Kepergian maestro campursari Didi Kempot menyisakan duka bagi dunia musik Indonesia. Pengamat Seni, Wicaksono Adi menilai, musik mendiang Didi Kempot mengandung unsur bahasa yang mudah dipahami untuk masyarakat. Hal tersebut, yang membuat pelantun Stasiun Balapan lebih digemari dengan musisi campursari Manthous atau Anto Sugiyarto.
Manthous, merupakan pelopor musik campursari yang sukses pada era 90-an, di mana karir Didi Kempot juga sedang melejit. Selain bahasa yang mudah dicerna, pengangkatan kisah yang berhubungan dengan kejadian nyata juga salah satu faktor karya Didi Kempot, lebih banyak digemari masyarakat.
"Manthous ini beda dengan Didi Kempot. Kalau syair-syairnya Manthous ini lebih cenderung ke metaforik, agak kerumitan bahasa jawa. Bagi orang jawa sendiri, lagunya Manthous itu bukan contoh sehari-hari. Tetapi, kalau Didi Kempot lebih ke bawah bahasanya. Jadi sehari-hari, orang biasa," kata Adi, dalam sebuah diskusi virtual, Sabtu (9/5).

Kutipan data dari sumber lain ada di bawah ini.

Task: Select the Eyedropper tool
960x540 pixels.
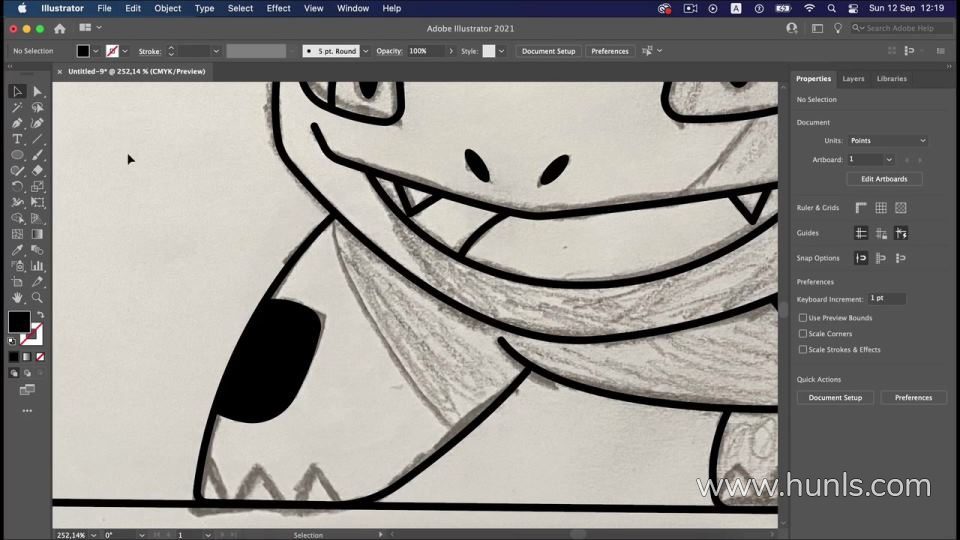Action: pyautogui.click(x=17, y=250)
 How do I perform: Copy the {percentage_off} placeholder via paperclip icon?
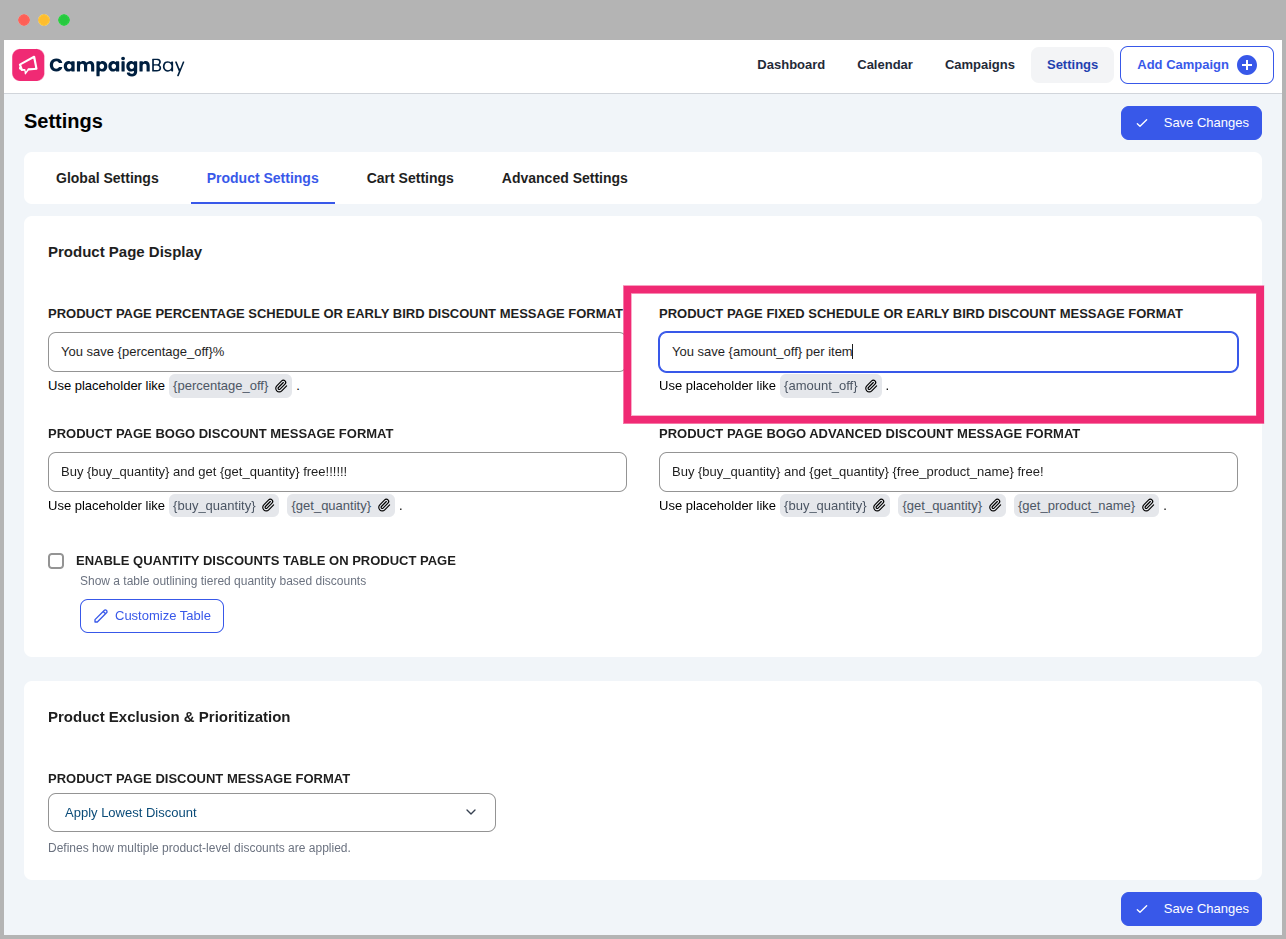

Menurut Adi, pemilihan bahasa dan kisah yang kerap terjadi di kehidupan tak lepas dari latar belakang Didi. Mungkin itu, karena Didi Kempot lahir dari jalanan juga. "Manthous ini lahir dari grup kesenian yang hisa dibilang agak elite. Tetapi, keduanya sangat terkenal," tutur dia.
Adi menilai, segmentasi karya Didi Kempot lebih mengarah kepada masyarakat kalangan bawah, sedangkan Manthous sebaliknya. Hal itu, ditenggarai kedua karya musisi besaru memiliki unsur yang berbeda.